DIRECCIÓN PERIÓDICO ROCIERO | Francisca Durán Redondo | Algo ancestral despierta con fuerza cada fin de junio, una fuerza que conmueve las raíces del alma y atrapa el corazón de la marisma.
La saca de las yeguas, además de un evento ganadero, además de una tradición que se repite por inercia en el calendario almonteño, es un acto de fe viva, una herencia sagrada donde los animales más puros de nuestra tierra vienen a rendirle honores a su verdadera dueña.
Ver pasar esas tropas indomables frente al santuario, levantando el aire bendito de la aldea, es sentir un escalofrío que te recorre el cuerpo y te saca las lágrimas que tenías guardadas.
Mirarla cómo frenan su brío salvaje cuando llegan ante los pies de la Blanca Paloma, es como si el mismísimo Pastorcito Divino les susurrara al oído que guarden silencio, que están en territorio sagrado.
Los yegüerizos, con los rostros cansados y los ojos brillantes de emoción, levantan sus sombreros hacia la marisma del cielo porque saben que Ella ha vuelto a cuidar de sus vidas y de sus ganados un año más. Esa estampa rompe cualquier coraza y nos recuerda que en el Rocío todo lo que tiene vida pertenece a la Virgen, desde la flor más pequeña hasta la yegua más brava.
Esta devoción nuestra no entiende de razones, solo de sentimientos puros que se transmiten de padres a hijos a través de un lazo invisible.
Ver la saca es comprender la grandeza de una Madre que abraza la identidad de todo un pueblo y la convierte en oración celestial.
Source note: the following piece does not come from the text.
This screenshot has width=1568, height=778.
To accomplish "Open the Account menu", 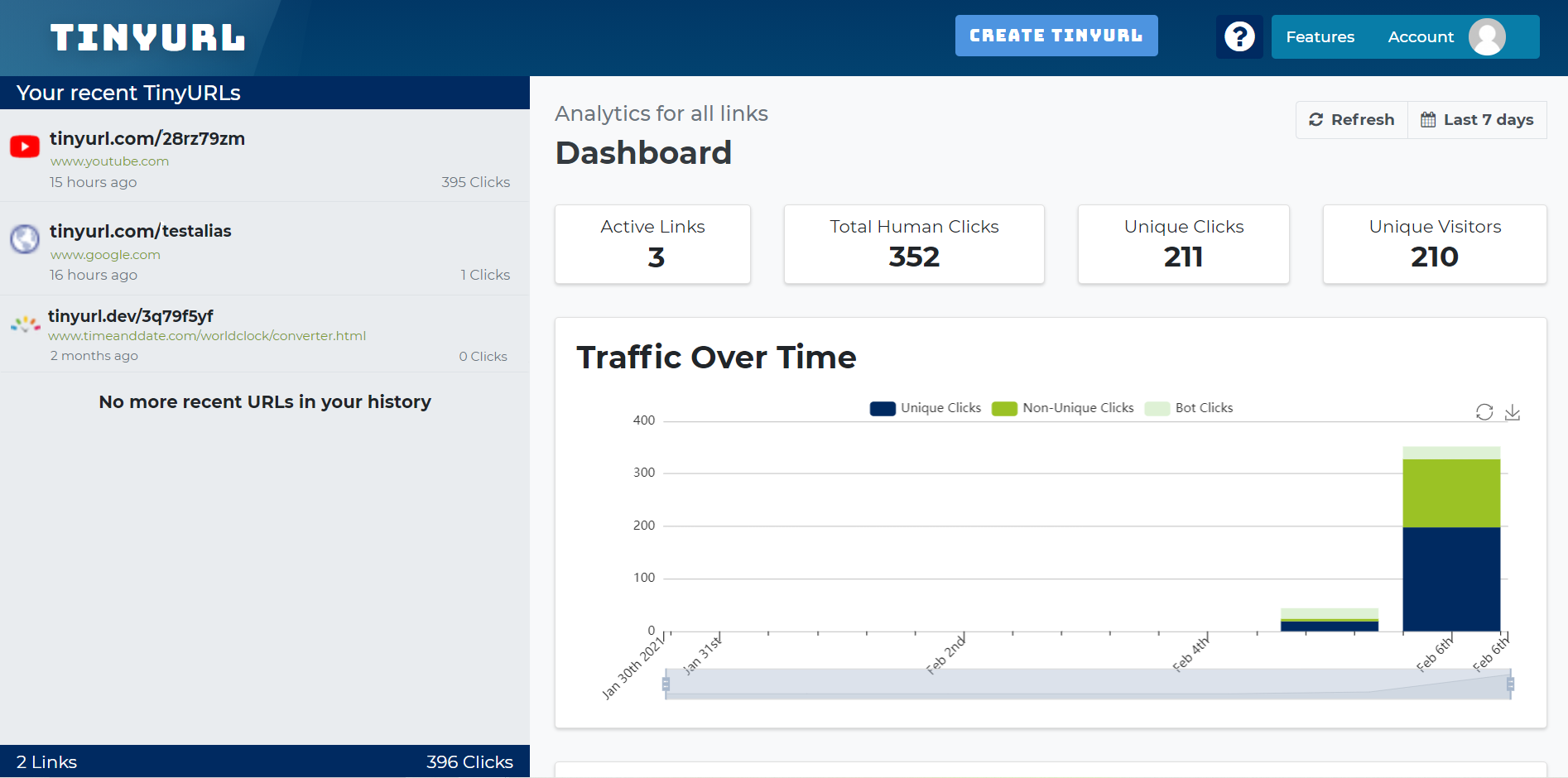I will [1421, 37].
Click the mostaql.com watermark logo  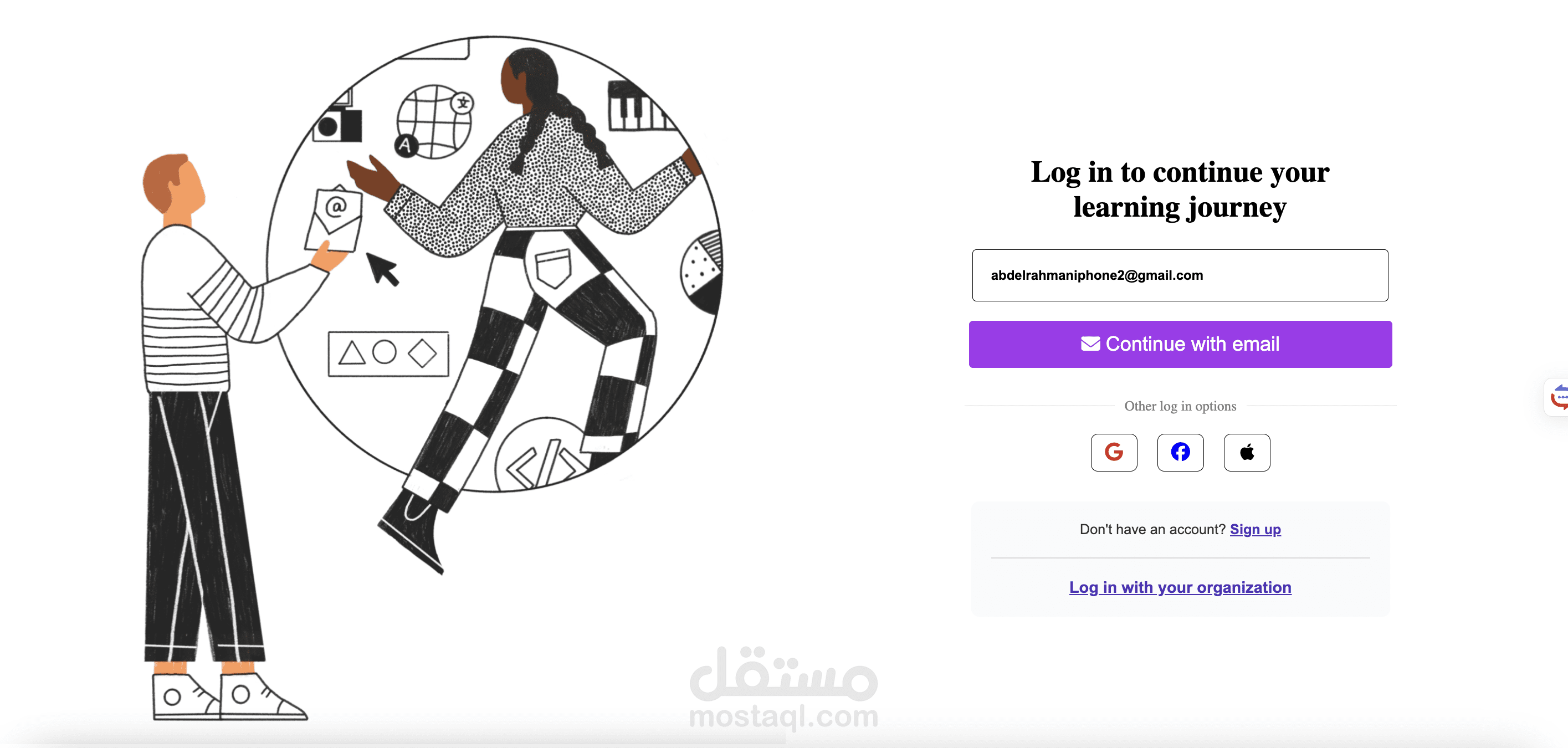click(x=784, y=688)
En esa carrera de cascos y crines va el corazón entero de Almonte, entregando lo más auténtico de sus campos a la Reina de las Marismas.
Que nunca se pierda esa pureza, que este rito bendito nos siga conmoviendo las entrañas y recordándonos que, ante la Virgen del Rocío, hasta la fuerza más salvaje de la naturaleza se arrodilla con humildad y devoción infinita.